Review: The Birth of a Nation

I do not own the above image. Copyright Fox Searchlight Pictures.  All Rights Reserved.

            In 15 years of going to the movies, I’ve had a single dream: watching a movie in a theatre by myself.  I’ve come close many times usually with an elderly couple coming in during the previews.  It finally happened this week but never in a million years would I have thought it would have happened during an opening night showing.  And fulfilling that dream wasn’t the most exciting thing to happen me in that theatre that night.  It turns out the movie I saw all by myself was absolutely marvelous.
            Nate Parker (star, director & co-writer) decides right off the bat to make THE BIRTH OF A NATION a personal, artistic motion picture.  The emphasis is not on Nat Turner’s unsuccessful slave rebellion but on our hero and the birth of his rebellion.  This is an up-close look at one slave & his experience as a pawn pastor for the white man and his reaction after reaching his breaking point.  Nat has to appear with multiple dimensions and not just motivated by his faith & treatment as a slave.  Nat finds inspiration through love found in the slave trade.  His love for Cherry is beautifully chronicled in both short-ish montages & conversations.  Two of their scenes together stand out: Their first, full true encounter in the plantation’s front yard is like a scene out of the best romantic movies yet is so natural here.  But their real powerhouse scene is their conclusion.  I won’t spoil it but their final scene is one of those magical emotionally & cinematically perfect moments that don’t come around often enough.
            Nat’s faith journey is just as emotional.  Taught to read by his master’s wife, he is taken from plantation to plantation to preach.  His “ah-ha” moment when we see his face as he tells his fellows slaves that being obedient to their owners will get them to the promised land hits you in the gut.  Nat’s breaking point, in which he talks back to his young master by quoting the Bible, and its aftermath perfectly summarizes the theme of the movie: Religion is a weapon of hope & fear and the vicious hypocrisy between the classes & races use of it is forever evident.  Never before has a movie like this been so timely.  There are also a few “tribal” scenes that take place in the woods that convey that Nat is some sort of spiritual figure, successfully turning him into the chosen savior of his people.

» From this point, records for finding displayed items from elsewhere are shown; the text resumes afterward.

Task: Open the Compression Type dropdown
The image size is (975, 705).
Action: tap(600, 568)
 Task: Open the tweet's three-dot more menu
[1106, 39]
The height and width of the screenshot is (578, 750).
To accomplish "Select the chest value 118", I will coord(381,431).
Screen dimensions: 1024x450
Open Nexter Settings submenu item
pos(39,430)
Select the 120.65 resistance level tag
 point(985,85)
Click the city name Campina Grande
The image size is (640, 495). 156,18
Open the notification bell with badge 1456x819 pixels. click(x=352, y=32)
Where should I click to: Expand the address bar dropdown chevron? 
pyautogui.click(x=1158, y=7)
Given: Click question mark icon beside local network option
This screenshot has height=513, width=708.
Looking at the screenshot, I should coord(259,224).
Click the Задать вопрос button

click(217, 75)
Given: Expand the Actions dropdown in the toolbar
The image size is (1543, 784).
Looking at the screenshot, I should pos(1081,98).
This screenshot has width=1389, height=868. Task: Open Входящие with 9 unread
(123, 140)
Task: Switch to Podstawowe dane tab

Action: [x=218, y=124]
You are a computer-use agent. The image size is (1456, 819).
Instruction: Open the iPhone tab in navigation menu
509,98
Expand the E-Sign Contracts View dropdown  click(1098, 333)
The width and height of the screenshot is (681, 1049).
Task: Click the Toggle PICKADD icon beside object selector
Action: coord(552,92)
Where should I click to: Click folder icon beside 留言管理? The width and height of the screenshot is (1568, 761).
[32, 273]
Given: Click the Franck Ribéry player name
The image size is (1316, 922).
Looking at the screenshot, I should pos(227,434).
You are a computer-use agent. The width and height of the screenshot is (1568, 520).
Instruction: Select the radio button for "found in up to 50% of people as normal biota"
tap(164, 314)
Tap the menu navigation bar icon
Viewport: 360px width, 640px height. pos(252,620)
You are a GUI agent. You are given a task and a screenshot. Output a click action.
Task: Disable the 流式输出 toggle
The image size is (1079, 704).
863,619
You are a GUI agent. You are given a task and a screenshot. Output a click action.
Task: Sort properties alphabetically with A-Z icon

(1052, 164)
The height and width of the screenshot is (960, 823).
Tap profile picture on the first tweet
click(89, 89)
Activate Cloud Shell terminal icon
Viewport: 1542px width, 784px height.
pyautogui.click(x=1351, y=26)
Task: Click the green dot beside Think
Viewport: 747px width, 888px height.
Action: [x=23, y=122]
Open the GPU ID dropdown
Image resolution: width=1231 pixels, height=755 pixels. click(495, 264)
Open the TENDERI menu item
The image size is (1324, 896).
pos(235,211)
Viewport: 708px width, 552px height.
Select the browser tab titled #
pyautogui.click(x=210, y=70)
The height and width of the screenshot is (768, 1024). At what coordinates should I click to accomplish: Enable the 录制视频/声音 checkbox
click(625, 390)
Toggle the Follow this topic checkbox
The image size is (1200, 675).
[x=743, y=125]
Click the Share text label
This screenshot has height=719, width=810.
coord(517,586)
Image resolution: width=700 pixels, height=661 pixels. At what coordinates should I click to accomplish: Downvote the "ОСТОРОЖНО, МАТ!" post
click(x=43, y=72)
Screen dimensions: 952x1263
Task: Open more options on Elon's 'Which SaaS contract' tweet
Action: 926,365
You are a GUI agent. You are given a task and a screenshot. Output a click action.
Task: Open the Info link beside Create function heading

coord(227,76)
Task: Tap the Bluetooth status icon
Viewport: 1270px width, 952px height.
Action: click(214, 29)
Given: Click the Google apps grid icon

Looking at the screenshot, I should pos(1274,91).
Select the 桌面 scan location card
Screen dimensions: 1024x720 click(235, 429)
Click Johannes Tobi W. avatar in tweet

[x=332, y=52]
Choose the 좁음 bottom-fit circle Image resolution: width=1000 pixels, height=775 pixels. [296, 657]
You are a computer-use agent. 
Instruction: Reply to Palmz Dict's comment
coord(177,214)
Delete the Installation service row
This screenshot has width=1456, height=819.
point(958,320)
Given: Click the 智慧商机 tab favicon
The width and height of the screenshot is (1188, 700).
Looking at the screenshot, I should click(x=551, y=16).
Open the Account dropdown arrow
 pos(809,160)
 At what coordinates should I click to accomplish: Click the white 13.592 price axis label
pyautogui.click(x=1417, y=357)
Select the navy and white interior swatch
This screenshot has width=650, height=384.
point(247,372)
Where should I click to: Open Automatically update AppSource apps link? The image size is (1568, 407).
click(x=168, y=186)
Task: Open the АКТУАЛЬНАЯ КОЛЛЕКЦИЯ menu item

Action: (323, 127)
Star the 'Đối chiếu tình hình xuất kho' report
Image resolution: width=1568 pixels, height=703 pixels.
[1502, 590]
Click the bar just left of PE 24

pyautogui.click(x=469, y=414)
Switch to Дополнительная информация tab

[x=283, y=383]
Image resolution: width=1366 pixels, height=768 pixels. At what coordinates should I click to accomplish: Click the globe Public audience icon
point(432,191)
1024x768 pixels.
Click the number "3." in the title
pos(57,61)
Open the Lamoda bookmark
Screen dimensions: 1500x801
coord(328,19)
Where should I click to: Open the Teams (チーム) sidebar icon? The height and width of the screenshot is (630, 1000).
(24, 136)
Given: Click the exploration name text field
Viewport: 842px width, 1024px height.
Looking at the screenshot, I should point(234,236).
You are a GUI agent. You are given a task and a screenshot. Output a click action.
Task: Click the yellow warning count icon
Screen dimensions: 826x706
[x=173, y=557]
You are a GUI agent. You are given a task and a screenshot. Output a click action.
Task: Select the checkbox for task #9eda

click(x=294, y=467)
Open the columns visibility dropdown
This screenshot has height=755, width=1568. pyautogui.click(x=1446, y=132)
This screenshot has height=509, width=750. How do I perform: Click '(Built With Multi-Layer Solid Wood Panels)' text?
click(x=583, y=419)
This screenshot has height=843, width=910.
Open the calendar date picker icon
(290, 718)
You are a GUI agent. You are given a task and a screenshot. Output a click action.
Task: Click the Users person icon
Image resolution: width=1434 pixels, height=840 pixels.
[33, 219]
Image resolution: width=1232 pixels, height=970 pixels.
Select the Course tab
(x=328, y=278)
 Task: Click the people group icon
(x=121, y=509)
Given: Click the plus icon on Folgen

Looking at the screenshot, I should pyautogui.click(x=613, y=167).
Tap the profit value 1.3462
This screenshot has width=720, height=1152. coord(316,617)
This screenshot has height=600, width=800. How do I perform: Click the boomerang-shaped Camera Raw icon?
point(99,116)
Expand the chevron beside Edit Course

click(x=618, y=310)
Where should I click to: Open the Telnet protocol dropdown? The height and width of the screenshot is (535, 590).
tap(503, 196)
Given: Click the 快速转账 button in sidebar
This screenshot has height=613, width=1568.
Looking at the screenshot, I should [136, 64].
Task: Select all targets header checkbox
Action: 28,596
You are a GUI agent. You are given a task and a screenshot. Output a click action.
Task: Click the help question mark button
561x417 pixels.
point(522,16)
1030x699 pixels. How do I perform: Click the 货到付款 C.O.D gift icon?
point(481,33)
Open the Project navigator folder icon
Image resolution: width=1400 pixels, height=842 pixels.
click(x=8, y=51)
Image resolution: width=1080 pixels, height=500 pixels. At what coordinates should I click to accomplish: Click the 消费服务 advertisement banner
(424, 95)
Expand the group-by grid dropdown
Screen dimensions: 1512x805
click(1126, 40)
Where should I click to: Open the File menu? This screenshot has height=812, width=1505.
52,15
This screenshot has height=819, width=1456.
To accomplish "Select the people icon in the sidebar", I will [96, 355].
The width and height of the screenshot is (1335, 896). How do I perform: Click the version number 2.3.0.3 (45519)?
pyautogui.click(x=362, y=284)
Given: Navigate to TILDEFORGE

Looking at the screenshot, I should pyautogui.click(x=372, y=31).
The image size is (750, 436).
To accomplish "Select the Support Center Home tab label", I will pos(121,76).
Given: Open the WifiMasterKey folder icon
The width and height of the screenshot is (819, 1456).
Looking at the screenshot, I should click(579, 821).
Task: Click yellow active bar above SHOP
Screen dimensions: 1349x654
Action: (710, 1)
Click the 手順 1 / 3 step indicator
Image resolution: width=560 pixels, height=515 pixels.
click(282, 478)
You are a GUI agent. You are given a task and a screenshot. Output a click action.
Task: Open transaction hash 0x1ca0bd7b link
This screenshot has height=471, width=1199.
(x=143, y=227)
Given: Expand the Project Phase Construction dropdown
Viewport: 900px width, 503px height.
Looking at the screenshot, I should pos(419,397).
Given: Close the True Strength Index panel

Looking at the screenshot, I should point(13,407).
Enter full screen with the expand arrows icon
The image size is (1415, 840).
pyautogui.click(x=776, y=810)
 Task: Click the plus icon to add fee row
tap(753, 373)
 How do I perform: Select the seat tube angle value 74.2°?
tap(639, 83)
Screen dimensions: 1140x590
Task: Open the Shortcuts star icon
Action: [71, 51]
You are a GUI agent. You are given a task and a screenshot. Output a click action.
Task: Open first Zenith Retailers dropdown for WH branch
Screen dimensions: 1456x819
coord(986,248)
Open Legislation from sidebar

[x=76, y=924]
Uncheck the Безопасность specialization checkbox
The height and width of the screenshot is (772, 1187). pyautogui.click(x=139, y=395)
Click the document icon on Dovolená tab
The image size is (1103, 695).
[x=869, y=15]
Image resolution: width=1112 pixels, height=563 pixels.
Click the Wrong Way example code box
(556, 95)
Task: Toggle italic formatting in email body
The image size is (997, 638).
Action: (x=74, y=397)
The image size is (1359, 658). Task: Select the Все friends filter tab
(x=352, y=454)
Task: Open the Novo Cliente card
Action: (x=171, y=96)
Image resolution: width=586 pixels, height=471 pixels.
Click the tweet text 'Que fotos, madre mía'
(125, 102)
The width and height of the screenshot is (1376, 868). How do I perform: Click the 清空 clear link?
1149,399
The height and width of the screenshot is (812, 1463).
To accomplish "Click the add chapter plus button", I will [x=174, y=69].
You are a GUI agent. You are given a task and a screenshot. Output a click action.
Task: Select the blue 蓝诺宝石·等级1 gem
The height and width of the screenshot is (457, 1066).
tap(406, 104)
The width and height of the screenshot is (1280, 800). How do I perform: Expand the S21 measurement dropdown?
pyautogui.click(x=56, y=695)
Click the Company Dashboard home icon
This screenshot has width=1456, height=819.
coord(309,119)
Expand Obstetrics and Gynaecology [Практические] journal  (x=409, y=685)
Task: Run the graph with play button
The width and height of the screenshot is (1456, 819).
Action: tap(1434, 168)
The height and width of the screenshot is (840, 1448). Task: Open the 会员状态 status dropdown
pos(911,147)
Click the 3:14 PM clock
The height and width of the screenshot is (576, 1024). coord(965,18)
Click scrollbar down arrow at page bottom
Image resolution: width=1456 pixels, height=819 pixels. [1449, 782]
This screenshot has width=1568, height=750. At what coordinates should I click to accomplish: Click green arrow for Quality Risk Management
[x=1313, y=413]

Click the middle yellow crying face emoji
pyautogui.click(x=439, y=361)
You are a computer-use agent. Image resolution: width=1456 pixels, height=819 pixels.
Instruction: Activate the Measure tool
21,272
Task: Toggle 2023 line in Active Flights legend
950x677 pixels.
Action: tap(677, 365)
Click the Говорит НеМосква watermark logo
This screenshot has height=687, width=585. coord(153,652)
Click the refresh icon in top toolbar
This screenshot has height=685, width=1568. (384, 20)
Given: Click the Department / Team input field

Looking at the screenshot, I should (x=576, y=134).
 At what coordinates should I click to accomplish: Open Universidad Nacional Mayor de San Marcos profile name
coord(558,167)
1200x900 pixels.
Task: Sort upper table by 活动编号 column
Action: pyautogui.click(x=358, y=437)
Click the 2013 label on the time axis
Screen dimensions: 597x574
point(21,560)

            Nate Parker knows his way around a camera considering this is his directorial debut.  There are sprawling shots of the pre-Civil War American South that creates a “prisoner in paradise” atmosphere, as if the movie needed to be more torturous.  His selective use of extreme close-ups gives each of them the appropriate emotional kick.  There are a few scenes of slave brutality, just enough to get the idea of what they went through.  But TBOAN is far from being the torture & misery porn that 12 YEARS A SLAVE was three years ago.  His direction of the mostly non-household name actors worked like a charm.  Everyone from the never better Armie Hammer as his owner to virtually unknown Aja Naomi King as Cherry to the reliably sinister Jackie Earle Haley as the leader of the slave patrol brought their A-game to the set.
            THE BIRTH OF A NATION is the African-American version of BRAVEHEART.  Some will see this as an insult.  Why?!  Both are emotional tragically heartwarming stories of oppression & resistance, war & love, despair & hope with a little more faith & artistry thrown in the newer feature.  Nate Parker, despite his checkered past, has created something that should be cherished & celebrated.